Sunday 20 December 2015

Cuba, Re-awakening.

      What is happening in Cuba, now that American imperialism has decided not to strangle the island and its people, but to swallow them. We all know that when America softens its stance to any country the price that country pays, is to allow the army of American corporations to stomp all over the country and its people. the question is, how will the people of Cuba respond?
      Anarchism in Cuba, is shaking the dust off itself, and starting a steady re-birth. More power to its elbow. The following is an extract from an article in The Fifth Estate, some Glaswegian comrades may remember Mario, who visited Glasgow recently, and while here, among other things, popped into the Spirit of Revolt exhibition, The Rent Strikes, 100 Years On.

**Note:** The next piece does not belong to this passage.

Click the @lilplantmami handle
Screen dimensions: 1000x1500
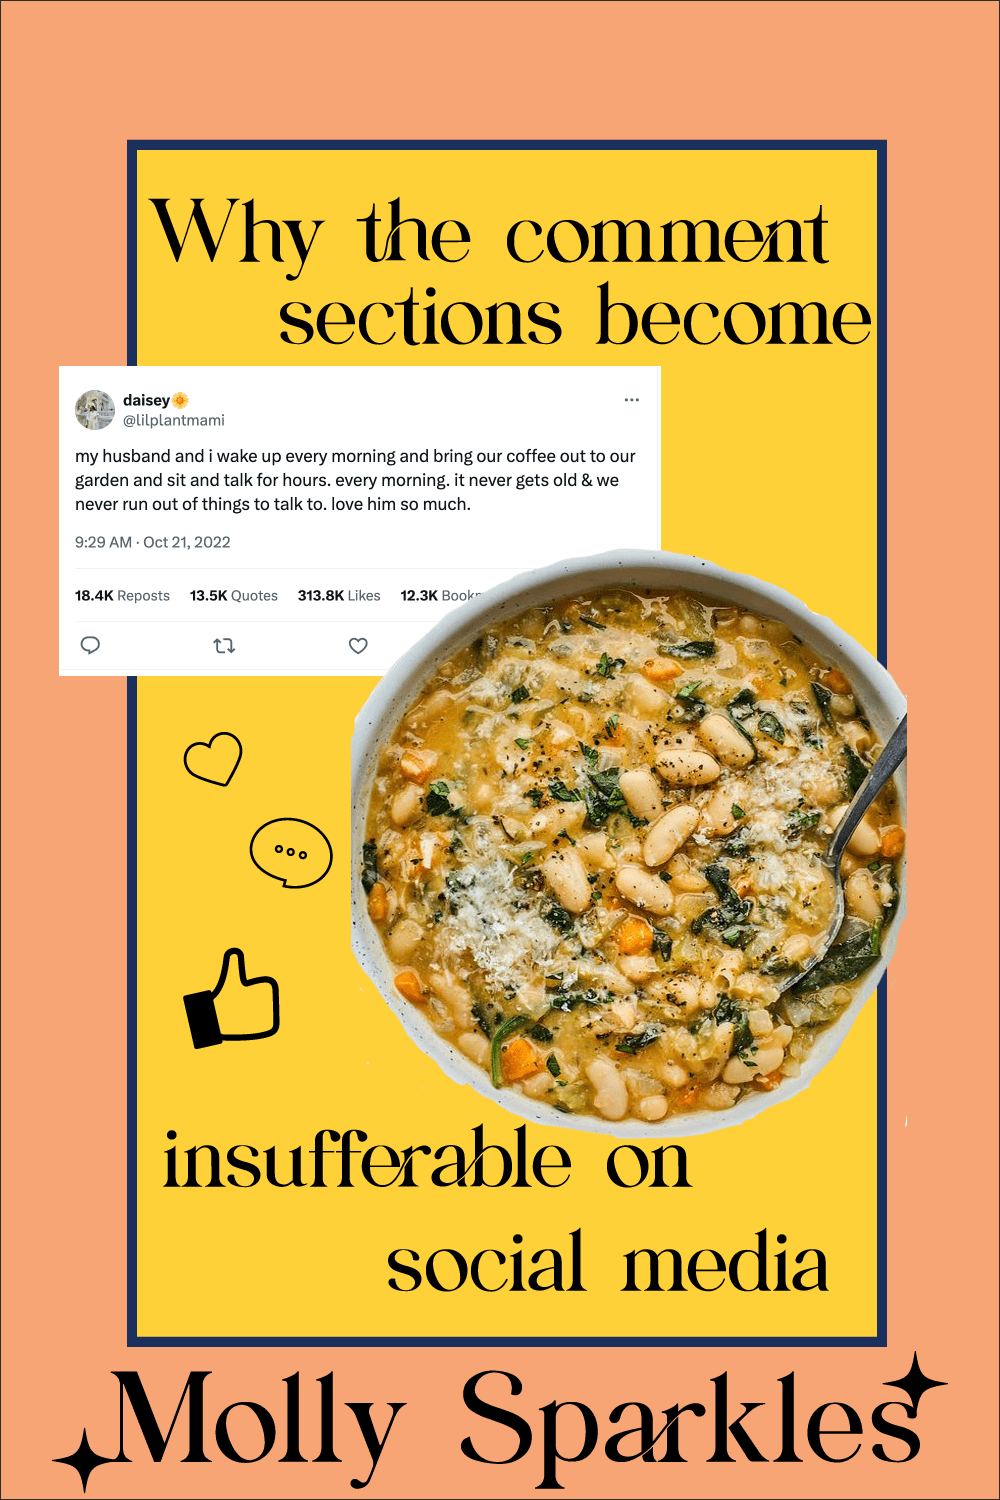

“We Want to Revive Anarchism in Cuba”
       The Cuban movement erased by Castro is coming back & they need our solidarity.
  Isbel, Mario & Jimmy (photo: Gabriel Uchida)
      Changes in the Cuban state’s regulation of private enterprise and in the relationship between Cuba and the U.S. over the last decade are opening up new possibilities and dangers for Cuban society.
      However, the new conditions have also inspired the rebirth of the long-repressed anarchist movement on the island. The Alfredo Lopez Libertarian Workshop (Taller Libertario Alfredo Lopez, TLAL), named for an early 20th century Cuban anarcho-syndicalist, is one of the main groups accomplishing this task.
      In the 1980s, there was a loosening of the state’s control over cultural matters. Cubans became very active in the punk movement, and street graffiti began to appear using the circle-A, understood as a symbol of freedom.
       The collapse of the Soviet Union and the so-called socialist camp at the beginning of the 1990s inspired many to think about a thorough critique of actually existing authoritarian socialism—in Cuba, as elsewhere.
        One clandestine student group active in the 1990s and early 2000s devoted themselves to studying anarchist ideas and incorporating them into their protests and challenges to the official culture. Anarchism was attractive because of its criticism of authoritarian and bureaucratic rule and its simultaneous concern for human freedom, political confrontation, self-organization, and social justice.